Had Toto stayed, he would have known romantic love with Elena, but he would have remained "in a box," in the tiny cage that was this small town. I think Alfredo saw greater things in Toto, a potential that couldn't be realized in such a small box. And he certainly saw that Toto's first, greatest love was film, even if Toto was too young to realize it at the time. I think it's pretty significant that Alfredo says to Toto, at the train station, to do what he loves:

"Whatever you end up doing, love it. The way you loved the projection booth when you were a little squirt."

Alfredo may not have much education, but here I read him as having the wisdom of age. He sees that Toto is in a difficult situation - does Toto stay behind and pursue romance, or leave this small world and stretch his potential (and his love of film) to greater heights? And that's why I think Alfredo is an "Ogre Father" - he's old enough (and wise enough) to see the potential and love for film in Toto that Toto himself is perhaps too young to see. Alfredo may have to cause pain to Toto by forcing him to choose. But no matter what Toto chose, he would have sacrificed something. Alfredo forces Toto to give up his innocence, the way an Ogre Father would, but at the same time opens up a whole new world for Toto that allowed him to realize an even greater potential.

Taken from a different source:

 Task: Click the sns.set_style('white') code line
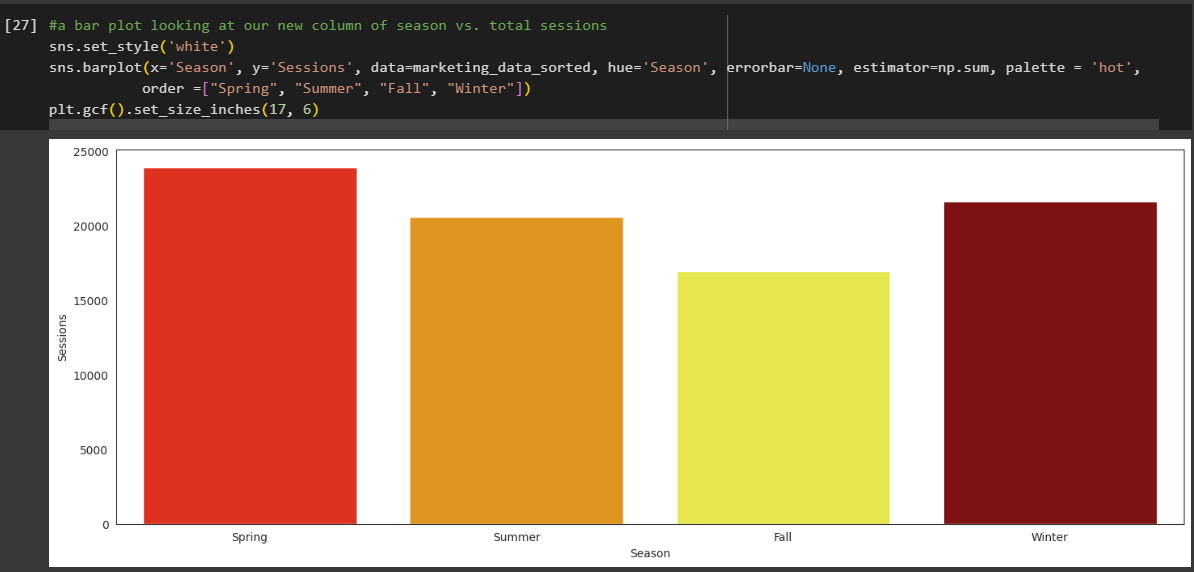pyautogui.click(x=142, y=47)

To Alfredo, and I think to Toto at the end when he sees the montage, there is a realization that, even though the love and pursuit of film required the personal sacrifice of Elena (and the small town), the "choice" yielded great rewards and allowed Toto to fall in love with film over and over again through the course of his life. And, that love blossomed with as much power as anything he could have had with Elena. Toto was always going to the movies, even as a "little squirt," and I think Alfredo believed this was Toto's true calling and first love. If this is a story about falling in love with film, and about the passion it can bring to someone, I think the final scene encapsulates that beautifully.

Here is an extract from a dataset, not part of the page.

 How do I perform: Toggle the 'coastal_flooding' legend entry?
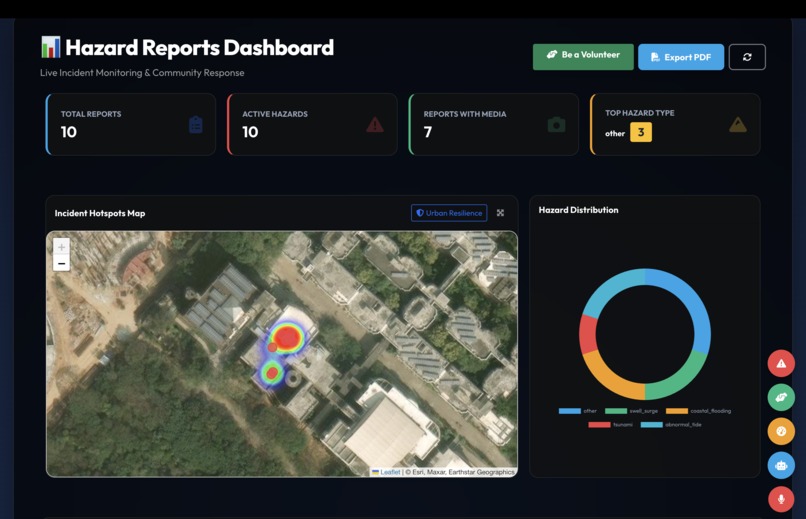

As I read the ending, Toto sees a montage that fully reminds him that film is his first love and his true love. He may have regrets over losing Elena, and in that case Alfredo may have been the cause of great pain to him, but at the same time Alfredo led him to something wonderful as well. The final scene is as close as you can get to the final powerful on-screen kiss between a couple - Toto is sharing a romantic, intimate moment with his first and true love. He smiles, and he cries, all his passions coming to the forefront as he realizes both the sacrifice and the joy of being in love with the movies for his whole life.
And, he comes full circle; All of the love of film he had during his youth is reignited - he is reminded of Alfredo, his guide and friend, and he recalls the projection booth where he helped edit out these very scenes (hence, the space where he created some of his dearest memories). In a way, I see it as a powerful epiphany, as every single wonderful memory he has had in relation to the movies comes flooding back. His love of film - a love he experienced in past and present - is condensed into a single montage, like the way lifelong love is compressed into a single kiss.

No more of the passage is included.